QUOTE (MattN @ Mar 23 2009, 10:33 AM) <{POST_SNAPBACK}>
QUOTE (cfclark @ Mar 23 2009, 10:04 AM) <{POST_SNAPBACK}>
QUOTE (DanS @ Mar 22 2009, 07:06 PM) <{POST_SNAPBACK}>
Some of you mention carrying ink bottles or inkwells. Is this with your carry on or your luggage? I've always thought it was impossible to carry any sort of "liquid" onto the plane with you.


You can carry any (safe) liquid that you can fit into a quart "Freedom Baggie". wink.gif I just usually don't bother with my traveling inkwell, since pulling it out would probably generate more questions than I would feel like answering (given that it's a metallic-looking cylinder with a "mysterious" liquid inside).

There's also a limit of 3 oz per container in the US (100 mL/3.4 oz in Canada). Most ink bottles are within this limit, but if you have any of the larger 4.5 oz bottles you'll have to leave them at home.
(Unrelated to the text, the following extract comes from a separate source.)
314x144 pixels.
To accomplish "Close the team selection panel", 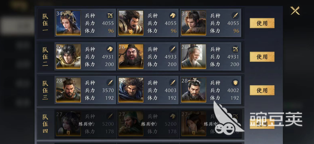I will [295, 11].
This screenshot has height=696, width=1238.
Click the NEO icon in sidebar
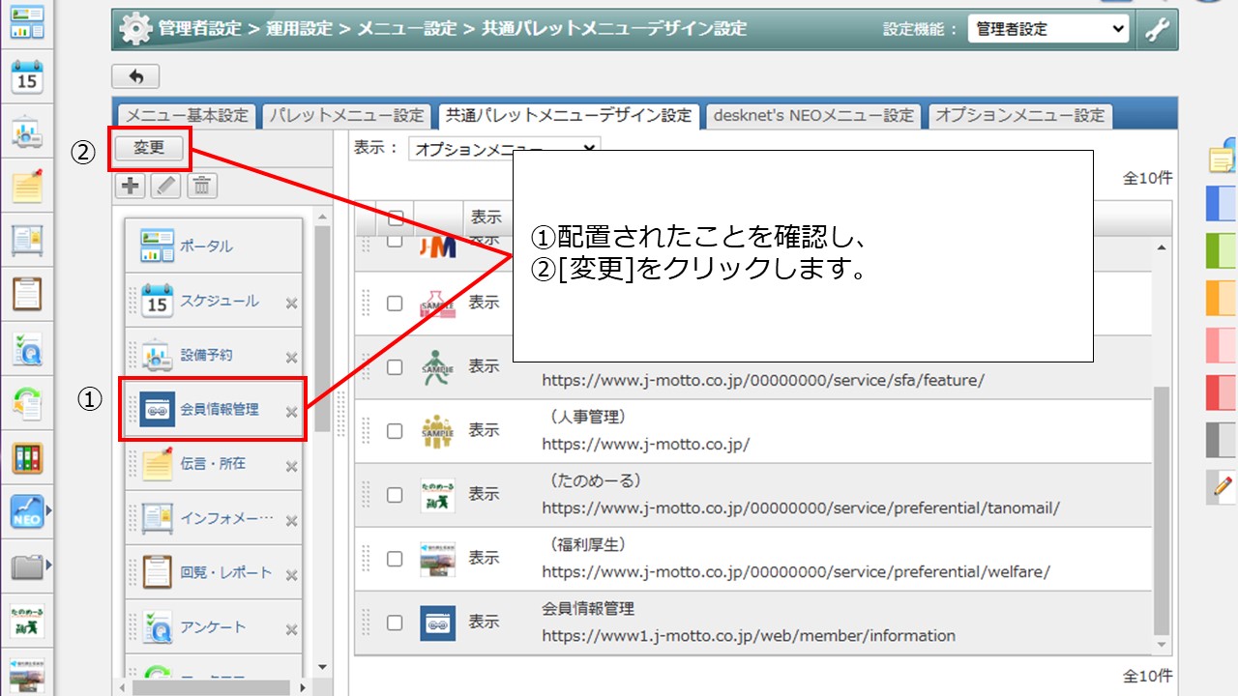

You can have as many containers of this size or smaller as you want, but they must all fit into a single 1 quart/1 litre ziplock bag.


Oops, I did leave that out--any 3-oz. or smaller container of liquid that can fit in the quart baggie--so you can't bring a quart of ink stuffed into the quart baggie. (I used to fly every week but now it's been six months; how soon I forget.)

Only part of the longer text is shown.